Segment Start: MATERIAL FOR THE TASK

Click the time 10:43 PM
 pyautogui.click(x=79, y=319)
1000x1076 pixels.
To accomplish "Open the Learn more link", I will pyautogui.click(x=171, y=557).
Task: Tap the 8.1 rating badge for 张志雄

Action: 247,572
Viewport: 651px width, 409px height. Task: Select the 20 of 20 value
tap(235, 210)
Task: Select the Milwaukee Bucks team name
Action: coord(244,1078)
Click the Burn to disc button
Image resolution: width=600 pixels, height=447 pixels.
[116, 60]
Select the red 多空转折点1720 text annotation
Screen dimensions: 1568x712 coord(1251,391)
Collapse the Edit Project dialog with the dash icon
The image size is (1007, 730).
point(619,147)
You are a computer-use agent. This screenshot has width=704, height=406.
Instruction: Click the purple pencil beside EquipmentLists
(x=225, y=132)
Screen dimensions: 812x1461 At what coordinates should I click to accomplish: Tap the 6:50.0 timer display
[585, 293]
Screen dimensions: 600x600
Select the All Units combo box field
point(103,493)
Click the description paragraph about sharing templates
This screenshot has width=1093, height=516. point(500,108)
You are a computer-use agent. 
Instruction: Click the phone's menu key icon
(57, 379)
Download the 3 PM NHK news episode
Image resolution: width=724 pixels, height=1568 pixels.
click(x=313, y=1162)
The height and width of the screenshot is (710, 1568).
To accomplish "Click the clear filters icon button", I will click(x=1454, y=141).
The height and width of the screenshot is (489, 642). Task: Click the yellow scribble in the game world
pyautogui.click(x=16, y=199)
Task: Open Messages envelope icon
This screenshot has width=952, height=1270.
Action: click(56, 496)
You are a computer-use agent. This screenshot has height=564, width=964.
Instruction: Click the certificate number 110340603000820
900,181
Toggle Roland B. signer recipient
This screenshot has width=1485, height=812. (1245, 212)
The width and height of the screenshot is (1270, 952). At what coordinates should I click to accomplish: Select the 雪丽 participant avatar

Segment End: MATERIAL FOR THE TASK

PROBLEM DETAILS. All the lines above should be written out once more, exactly.

SOLUTION TO THIS TASK.
Click the time 10:43 PM
 pyautogui.click(x=79, y=319)
1000x1076 pixels.
To accomplish "Open the Learn more link", I will pyautogui.click(x=171, y=557).
Task: Tap the 8.1 rating badge for 张志雄

Action: 247,572
Viewport: 651px width, 409px height. Task: Select the 20 of 20 value
tap(235, 210)
Task: Select the Milwaukee Bucks team name
Action: coord(244,1078)
Click the Burn to disc button
Image resolution: width=600 pixels, height=447 pixels.
[116, 60]
Select the red 多空转折点1720 text annotation
Screen dimensions: 1568x712 coord(1251,391)
Collapse the Edit Project dialog with the dash icon
The image size is (1007, 730).
point(619,147)
You are a computer-use agent. This screenshot has width=704, height=406.
Instruction: Click the purple pencil beside EquipmentLists
(x=225, y=132)
Screen dimensions: 812x1461 At what coordinates should I click to accomplish: Tap the 6:50.0 timer display
[585, 293]
Screen dimensions: 600x600
Select the All Units combo box field
point(103,493)
Click the description paragraph about sharing templates
This screenshot has width=1093, height=516. point(500,108)
You are a computer-use agent. 
Instruction: Click the phone's menu key icon
(57, 379)
Download the 3 PM NHK news episode
Image resolution: width=724 pixels, height=1568 pixels.
click(x=313, y=1162)
The height and width of the screenshot is (710, 1568).
To accomplish "Click the clear filters icon button", I will click(x=1454, y=141).
The height and width of the screenshot is (489, 642). Task: Click the yellow scribble in the game world
pyautogui.click(x=16, y=199)
Task: Open Messages envelope icon
This screenshot has width=952, height=1270.
Action: click(56, 496)
You are a computer-use agent. This screenshot has height=564, width=964.
Instruction: Click the certificate number 110340603000820
900,181
Toggle Roland B. signer recipient
This screenshot has width=1485, height=812. (1245, 212)
The width and height of the screenshot is (1270, 952). At what coordinates should I click to accomplish: Select the 雪丽 participant avatar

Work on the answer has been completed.